**Dataset items**:
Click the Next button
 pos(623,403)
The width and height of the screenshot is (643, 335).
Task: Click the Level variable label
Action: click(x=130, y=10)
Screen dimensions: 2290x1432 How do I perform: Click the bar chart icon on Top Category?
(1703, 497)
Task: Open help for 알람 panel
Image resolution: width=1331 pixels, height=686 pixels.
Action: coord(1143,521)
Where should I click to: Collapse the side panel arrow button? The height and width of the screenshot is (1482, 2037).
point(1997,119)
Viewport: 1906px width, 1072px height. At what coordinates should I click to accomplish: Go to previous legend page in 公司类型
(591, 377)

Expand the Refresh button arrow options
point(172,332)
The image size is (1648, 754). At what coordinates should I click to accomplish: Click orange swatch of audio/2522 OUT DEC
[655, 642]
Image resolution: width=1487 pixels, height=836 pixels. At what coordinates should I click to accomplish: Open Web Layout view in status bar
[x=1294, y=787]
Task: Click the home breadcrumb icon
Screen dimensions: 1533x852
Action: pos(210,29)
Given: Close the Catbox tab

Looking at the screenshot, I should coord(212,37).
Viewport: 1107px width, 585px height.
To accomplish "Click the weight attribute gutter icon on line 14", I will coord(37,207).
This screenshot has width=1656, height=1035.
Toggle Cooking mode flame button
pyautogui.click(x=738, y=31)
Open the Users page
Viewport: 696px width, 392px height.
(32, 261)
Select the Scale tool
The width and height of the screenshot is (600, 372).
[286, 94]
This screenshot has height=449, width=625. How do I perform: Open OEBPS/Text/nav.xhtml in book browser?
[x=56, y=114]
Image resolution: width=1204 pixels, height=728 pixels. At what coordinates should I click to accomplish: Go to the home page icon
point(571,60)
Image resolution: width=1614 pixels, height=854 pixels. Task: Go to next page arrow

**Task statement**:
In the answer, please give only the lines from the line containing "Toggle Cooking mode flame button" through the final line of the data, copied exactly.

**Exercise answer**:
Toggle Cooking mode flame button
pyautogui.click(x=738, y=31)
Open the Users page
Viewport: 696px width, 392px height.
(32, 261)
Select the Scale tool
The width and height of the screenshot is (600, 372).
[286, 94]
This screenshot has height=449, width=625. How do I perform: Open OEBPS/Text/nav.xhtml in book browser?
[x=56, y=114]
Image resolution: width=1204 pixels, height=728 pixels. At what coordinates should I click to accomplish: Go to the home page icon
point(571,60)
Image resolution: width=1614 pixels, height=854 pixels. Task: Go to next page arrow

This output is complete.